Eddy Caekelberghs

Main-d’oeuvre: le 21e siècle sera celui de l’Afrique

Eddy Caekelberghs Journaliste à La Première (RTBF)

Tout analyste politique sait qu’une crise pour les uns est une opportunité pour les autres. Et la crise “covid zéro” qui frappe la Chine peut être une aubaine pour les Africains.

Depuis 1989, le 20 novembre marque traditionnellement la journée mondiale de l’industrialisation de l’Afrique “célébrée” (il faut le dire vite! ) par l’ensemble de la communauté internationale. Mais ce volet reste une gageure tant l’Afrique subsaharienne est restée jusqu’ici à la périphérie de l’industrie mondiale.

Pourtant, une étude récente de l’Agence française de développement (AFD) montre les opportunités, bien résumées dans le titre de l’étude-même: Quelles perspectives d’industrialisation tardive pour l’Afrique subsaharienne?

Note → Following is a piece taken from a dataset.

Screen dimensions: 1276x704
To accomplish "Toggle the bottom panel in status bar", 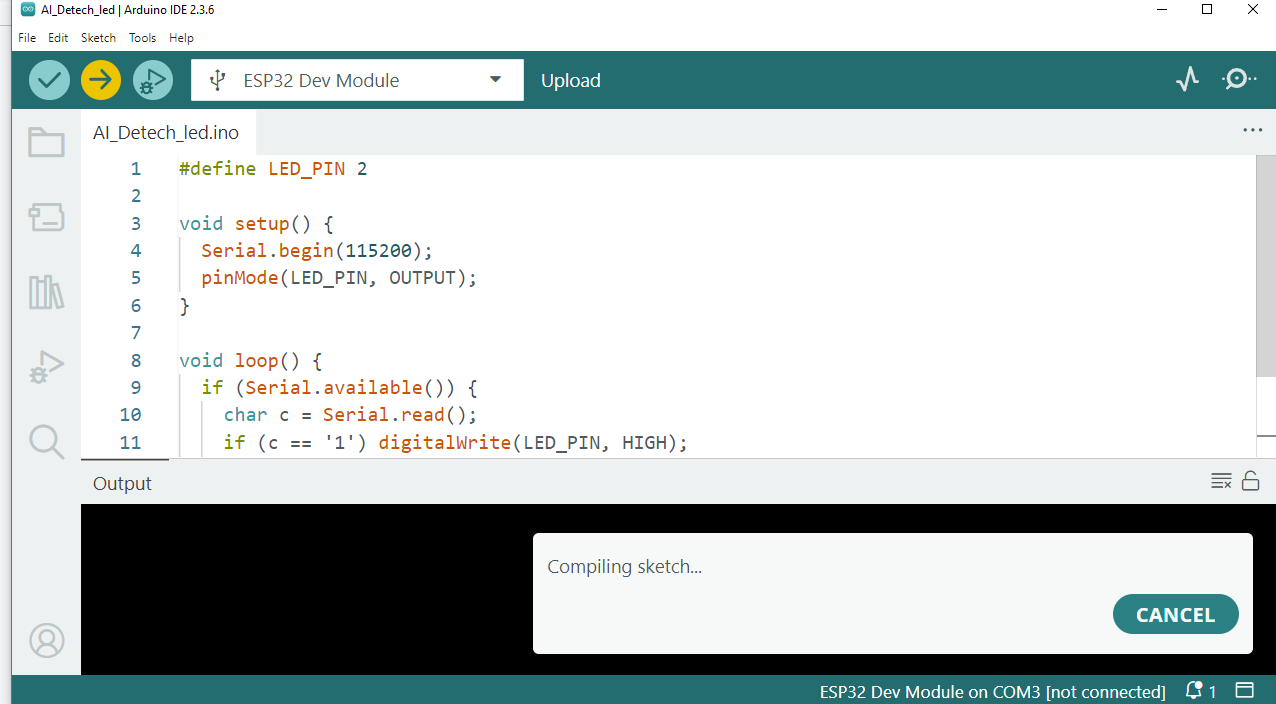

On peut y lire combien “l’industrie légère – qui produit des biens de consommation et nécessite une utilisation limitée de capital – a toujours été une activité à la recherche d’une main-d’oeuvre abondante et de salaires bas, ce qui a provoqué un déplacement régulier à l’échelle mondiale de ses productions vers de nouveaux territoires plus attractifs en y créant des emplois, souvent nombreux”.

Main-d’oeuvre: le 21e siècle sera celui de l’Afrique

C’est ce qui s’est passé en Asie avec l’émergence de l'”atelier du monde” chinois dont les parts de marché ont atteint des niveaux impressionnants. Après les succès japonais et des tigres d’Asie du Sud-Est, il est incontestable à présent que la Chine a atteint, elle-même, des sommets en la matière avec, corollaire obligé, des hausses salariales entraînant un mouvement de réorientation des investissements vers des activités à plus forte valeur ajoutée. Conséquence: les parts de marché de la Chine ont commencé à décliner dans l’industrie légère.

De 10 à 30 millions d’emplois pourraient être créés dans les industries du textile-habillement-cuir vers 2030 dans des pays africains.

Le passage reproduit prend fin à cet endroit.